After a few days without medicine, her chest pain and weakness mounting, Bieller checked into a hospital. She came out the next day with a mere three-day supply. She has no insurance and little cash to buy the expensive drugs.
"I called the Red Cross," Bieller said. "They have these medical clinics, but they're for cuts and burns. They say you can go to Walgreen's and get a three-day supply [of drugs] but have to pay for it."
At the Astrodome in Houston, social workers designed a quick screening test for elderly evacuees who may have arrived with ongoing health problems such as diabetes, dementia, high blood pressure or arthritis.
"I was here the first night and we saw a lot of people who had been without their medication for four or five days," said Dr. Carmel Bitondo Dyer, a geriatrician at Houston's Baylor College of Medicine.
One 84-year-old woman relocated to a shelter in Shreveport, La., was discovered to be a lung-cancer patient, said Lisa Clark, an American Cancer Society representative.
The woman, known as "Miss Rita," had already undergone chemotherapy and radiation, but a test shortly before the hurricane showed another spot on one lung. Her family had no clue what to do, but the cancer society was able to track down her records, have them faxed to Shreveport, and schedule a new appointment.
Clark said she assumes other evacuees may need help but have not yet asked.
"A lot of people are thinking, 'I'll be back in New Orleans,' " Clark said.

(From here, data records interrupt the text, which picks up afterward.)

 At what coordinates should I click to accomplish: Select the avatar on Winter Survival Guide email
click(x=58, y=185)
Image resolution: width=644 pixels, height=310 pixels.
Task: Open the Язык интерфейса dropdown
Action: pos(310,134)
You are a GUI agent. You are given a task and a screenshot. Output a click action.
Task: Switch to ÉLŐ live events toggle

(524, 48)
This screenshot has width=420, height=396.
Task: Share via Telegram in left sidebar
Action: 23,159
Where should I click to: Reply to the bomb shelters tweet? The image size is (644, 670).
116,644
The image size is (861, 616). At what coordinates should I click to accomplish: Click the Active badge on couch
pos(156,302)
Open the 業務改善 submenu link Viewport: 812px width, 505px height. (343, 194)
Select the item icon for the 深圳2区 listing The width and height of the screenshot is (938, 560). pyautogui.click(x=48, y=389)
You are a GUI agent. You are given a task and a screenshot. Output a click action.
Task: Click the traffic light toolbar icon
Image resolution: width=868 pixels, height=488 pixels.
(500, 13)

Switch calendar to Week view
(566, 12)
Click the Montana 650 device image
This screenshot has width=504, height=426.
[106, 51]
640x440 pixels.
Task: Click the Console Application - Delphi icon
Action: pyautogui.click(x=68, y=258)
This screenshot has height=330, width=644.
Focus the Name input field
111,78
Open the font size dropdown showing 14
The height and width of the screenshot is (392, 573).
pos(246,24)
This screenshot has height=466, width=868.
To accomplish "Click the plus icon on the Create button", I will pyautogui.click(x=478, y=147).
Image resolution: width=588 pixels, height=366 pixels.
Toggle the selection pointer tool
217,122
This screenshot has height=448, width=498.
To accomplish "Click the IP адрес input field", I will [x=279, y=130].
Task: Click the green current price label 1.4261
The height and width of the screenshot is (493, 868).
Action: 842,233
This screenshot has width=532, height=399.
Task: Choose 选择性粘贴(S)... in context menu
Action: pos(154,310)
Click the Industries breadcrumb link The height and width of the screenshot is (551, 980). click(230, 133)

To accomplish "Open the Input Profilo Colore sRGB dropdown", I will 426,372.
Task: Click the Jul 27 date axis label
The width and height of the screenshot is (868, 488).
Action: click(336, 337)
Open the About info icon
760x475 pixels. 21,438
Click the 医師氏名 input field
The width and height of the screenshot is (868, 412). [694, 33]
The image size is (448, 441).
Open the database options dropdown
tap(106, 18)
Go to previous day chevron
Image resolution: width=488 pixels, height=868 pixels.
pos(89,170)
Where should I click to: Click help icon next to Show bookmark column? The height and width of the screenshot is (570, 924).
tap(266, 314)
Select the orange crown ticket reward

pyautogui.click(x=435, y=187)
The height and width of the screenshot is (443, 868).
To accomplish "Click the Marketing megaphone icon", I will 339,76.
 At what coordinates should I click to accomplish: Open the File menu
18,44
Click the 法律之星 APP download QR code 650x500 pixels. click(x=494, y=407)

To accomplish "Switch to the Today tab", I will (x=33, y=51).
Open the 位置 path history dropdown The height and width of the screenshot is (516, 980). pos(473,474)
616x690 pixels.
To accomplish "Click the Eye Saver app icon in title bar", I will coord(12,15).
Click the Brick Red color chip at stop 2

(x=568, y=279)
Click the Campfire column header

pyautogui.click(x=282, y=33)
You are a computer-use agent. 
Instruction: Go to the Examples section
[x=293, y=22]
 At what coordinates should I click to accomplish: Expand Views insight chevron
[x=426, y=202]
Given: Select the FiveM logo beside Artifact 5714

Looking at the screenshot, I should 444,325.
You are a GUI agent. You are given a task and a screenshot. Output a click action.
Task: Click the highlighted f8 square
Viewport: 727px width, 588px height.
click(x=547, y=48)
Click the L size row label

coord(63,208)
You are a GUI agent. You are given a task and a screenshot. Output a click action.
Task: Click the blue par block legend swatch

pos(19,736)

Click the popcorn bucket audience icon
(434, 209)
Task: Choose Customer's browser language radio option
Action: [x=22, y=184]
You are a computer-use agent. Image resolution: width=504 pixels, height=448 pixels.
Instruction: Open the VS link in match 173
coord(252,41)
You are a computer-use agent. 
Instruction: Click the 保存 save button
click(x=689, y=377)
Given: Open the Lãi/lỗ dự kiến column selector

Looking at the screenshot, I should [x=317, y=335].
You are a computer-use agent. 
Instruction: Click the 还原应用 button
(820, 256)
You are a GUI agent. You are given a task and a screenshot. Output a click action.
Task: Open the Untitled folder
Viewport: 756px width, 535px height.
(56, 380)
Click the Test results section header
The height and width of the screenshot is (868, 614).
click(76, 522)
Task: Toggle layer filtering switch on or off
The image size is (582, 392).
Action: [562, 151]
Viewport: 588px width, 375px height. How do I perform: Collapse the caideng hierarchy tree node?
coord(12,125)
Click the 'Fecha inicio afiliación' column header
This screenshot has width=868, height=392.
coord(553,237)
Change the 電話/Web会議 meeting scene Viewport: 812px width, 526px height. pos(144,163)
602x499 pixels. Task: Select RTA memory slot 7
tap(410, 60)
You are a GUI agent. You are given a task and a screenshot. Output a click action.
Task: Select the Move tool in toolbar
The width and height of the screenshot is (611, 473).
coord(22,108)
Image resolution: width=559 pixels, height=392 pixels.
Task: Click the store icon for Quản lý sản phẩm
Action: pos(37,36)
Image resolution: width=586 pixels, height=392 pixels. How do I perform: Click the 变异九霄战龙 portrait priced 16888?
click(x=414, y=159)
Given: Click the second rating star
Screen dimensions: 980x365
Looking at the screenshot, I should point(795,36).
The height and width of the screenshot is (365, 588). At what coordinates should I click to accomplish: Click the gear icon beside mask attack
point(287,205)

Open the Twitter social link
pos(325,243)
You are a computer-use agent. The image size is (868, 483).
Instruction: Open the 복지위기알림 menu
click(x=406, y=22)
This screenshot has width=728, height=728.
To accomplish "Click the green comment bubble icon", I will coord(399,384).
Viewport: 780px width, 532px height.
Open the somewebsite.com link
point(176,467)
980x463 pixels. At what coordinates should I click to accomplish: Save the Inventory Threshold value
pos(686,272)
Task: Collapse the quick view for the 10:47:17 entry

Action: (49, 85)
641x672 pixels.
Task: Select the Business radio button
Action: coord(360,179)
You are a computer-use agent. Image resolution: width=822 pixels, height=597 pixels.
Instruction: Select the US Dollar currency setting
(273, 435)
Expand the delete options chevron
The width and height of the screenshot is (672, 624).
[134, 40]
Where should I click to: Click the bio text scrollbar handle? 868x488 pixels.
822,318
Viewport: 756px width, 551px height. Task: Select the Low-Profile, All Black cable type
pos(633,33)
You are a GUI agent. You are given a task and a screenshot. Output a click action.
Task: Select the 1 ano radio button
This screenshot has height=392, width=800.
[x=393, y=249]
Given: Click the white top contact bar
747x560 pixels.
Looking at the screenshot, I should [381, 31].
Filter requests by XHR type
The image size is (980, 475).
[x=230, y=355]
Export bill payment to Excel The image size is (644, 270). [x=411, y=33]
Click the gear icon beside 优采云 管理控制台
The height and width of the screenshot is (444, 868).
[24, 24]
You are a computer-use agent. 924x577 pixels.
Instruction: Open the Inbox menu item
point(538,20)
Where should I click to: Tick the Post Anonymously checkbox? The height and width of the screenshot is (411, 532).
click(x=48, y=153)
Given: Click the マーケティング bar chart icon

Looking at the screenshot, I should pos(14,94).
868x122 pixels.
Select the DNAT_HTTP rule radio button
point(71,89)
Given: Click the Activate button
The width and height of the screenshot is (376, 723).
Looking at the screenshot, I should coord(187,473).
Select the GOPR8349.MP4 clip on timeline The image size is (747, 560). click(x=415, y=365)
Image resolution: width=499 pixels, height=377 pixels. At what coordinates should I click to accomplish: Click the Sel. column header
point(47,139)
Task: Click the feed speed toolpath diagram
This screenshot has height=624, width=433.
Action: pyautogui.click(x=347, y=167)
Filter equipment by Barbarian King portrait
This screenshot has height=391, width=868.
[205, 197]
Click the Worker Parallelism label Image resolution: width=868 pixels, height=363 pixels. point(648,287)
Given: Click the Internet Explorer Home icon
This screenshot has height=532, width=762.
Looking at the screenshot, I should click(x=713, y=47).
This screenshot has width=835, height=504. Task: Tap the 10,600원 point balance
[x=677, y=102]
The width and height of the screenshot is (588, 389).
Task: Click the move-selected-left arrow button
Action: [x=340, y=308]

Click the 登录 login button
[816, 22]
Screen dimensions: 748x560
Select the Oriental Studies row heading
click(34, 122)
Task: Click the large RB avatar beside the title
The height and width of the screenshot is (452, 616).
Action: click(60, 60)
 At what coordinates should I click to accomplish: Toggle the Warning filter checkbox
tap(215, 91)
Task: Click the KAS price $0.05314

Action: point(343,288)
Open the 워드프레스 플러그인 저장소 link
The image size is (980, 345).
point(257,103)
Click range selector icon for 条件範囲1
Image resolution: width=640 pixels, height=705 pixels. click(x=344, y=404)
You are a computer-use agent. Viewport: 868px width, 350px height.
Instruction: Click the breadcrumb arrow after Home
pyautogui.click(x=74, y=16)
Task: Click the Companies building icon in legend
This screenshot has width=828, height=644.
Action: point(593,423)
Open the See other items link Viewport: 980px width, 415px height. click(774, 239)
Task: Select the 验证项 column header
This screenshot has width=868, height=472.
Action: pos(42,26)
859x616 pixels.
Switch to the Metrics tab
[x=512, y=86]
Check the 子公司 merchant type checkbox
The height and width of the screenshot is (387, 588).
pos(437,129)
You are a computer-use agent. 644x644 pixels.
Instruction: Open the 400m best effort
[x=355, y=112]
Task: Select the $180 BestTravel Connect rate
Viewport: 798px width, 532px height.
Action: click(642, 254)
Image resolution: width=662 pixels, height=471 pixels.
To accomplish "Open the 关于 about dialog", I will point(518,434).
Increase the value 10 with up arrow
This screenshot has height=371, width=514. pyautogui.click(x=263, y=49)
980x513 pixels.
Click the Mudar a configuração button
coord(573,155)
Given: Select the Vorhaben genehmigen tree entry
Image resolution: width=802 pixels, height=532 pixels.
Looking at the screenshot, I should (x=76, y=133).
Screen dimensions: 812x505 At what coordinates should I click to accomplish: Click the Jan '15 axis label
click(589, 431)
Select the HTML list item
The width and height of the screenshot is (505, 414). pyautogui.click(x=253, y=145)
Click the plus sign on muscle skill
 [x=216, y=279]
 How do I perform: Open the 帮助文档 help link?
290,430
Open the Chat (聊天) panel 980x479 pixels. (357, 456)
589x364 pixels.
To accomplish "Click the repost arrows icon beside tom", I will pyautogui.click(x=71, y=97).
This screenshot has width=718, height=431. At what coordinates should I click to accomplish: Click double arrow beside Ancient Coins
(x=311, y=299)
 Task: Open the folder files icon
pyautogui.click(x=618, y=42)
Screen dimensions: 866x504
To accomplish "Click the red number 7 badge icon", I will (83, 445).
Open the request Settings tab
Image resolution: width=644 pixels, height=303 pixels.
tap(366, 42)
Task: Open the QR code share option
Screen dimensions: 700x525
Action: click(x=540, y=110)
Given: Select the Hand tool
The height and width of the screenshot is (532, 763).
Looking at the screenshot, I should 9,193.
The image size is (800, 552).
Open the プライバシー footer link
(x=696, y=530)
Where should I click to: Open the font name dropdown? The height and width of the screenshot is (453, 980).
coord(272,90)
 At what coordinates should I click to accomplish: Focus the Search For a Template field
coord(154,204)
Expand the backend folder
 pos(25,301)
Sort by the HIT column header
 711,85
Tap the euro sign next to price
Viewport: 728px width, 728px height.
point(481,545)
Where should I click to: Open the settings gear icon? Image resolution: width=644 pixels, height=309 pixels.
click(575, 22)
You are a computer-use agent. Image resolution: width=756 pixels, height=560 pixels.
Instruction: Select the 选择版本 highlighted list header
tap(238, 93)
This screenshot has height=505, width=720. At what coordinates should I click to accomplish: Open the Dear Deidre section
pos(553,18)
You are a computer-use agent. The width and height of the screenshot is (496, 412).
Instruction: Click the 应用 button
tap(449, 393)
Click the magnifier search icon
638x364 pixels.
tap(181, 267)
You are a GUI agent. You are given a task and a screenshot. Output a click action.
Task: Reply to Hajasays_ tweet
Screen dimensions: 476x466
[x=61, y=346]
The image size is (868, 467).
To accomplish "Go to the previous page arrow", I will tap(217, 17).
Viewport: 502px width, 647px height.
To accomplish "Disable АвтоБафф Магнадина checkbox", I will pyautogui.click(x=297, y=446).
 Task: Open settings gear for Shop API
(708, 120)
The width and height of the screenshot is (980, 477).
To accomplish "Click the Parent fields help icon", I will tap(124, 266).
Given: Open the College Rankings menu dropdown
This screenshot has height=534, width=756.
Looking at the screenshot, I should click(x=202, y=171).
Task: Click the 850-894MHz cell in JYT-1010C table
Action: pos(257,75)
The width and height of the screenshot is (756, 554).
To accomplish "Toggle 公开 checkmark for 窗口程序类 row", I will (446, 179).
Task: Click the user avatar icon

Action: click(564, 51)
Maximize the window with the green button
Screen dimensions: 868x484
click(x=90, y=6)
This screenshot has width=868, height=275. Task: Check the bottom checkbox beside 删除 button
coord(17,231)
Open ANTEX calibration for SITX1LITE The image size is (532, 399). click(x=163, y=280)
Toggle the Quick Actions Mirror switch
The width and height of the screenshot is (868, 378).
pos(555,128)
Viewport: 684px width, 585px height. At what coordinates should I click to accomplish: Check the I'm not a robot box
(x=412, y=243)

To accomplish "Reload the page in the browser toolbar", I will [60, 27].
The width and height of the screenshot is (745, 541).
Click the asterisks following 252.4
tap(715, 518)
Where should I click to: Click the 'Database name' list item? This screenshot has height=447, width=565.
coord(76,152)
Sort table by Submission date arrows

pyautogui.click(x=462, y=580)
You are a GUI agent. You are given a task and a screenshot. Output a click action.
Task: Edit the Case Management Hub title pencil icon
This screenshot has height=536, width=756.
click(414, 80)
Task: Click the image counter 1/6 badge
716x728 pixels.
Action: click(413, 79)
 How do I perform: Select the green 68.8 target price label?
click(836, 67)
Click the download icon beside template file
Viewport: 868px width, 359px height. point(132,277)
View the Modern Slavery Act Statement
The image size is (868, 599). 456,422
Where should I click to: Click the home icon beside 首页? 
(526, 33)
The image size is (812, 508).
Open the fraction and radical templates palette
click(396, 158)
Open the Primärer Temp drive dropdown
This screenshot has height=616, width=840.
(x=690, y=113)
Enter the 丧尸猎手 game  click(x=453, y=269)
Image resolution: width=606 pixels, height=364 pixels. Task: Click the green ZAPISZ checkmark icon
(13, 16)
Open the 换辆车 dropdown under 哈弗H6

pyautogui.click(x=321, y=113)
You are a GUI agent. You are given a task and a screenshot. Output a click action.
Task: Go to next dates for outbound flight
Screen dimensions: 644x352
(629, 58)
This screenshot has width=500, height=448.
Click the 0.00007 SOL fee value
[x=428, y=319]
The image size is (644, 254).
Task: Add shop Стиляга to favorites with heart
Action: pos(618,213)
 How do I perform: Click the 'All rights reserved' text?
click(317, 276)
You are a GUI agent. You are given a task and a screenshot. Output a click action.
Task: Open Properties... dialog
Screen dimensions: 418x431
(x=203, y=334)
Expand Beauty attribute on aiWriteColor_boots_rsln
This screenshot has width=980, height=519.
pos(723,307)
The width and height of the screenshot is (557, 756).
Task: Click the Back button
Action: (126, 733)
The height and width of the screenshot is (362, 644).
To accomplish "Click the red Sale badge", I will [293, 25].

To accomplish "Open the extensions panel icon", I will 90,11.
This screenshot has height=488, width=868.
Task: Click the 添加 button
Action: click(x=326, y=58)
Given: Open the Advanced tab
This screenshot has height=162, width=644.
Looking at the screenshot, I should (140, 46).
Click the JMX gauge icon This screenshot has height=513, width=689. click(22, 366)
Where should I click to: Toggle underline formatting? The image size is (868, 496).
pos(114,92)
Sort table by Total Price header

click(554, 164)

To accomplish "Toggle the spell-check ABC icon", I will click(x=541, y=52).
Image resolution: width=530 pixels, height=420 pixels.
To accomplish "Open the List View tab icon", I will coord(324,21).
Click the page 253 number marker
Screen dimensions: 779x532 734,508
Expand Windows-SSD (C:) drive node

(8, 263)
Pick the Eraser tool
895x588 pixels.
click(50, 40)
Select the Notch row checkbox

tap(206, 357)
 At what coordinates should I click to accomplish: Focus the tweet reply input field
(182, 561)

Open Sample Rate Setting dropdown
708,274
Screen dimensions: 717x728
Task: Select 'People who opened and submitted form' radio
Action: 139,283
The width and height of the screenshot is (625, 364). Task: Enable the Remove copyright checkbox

Dr. Norman Edelman, chief medical officer for the American Lung Association, said he is particularly concerned that mold in water-soaked neighborhoods may have aggravated asthmatic conditions.
"About 30 [percent] to 40 percent [of asthmatics] are allergic to mold," Edelman said. "I anticipate a great need for emergency care. I don't want to sound alarmist, but 4,000 people die of asthma attacks every year in the U.S., and I worry there will be a lot of asthma attacks."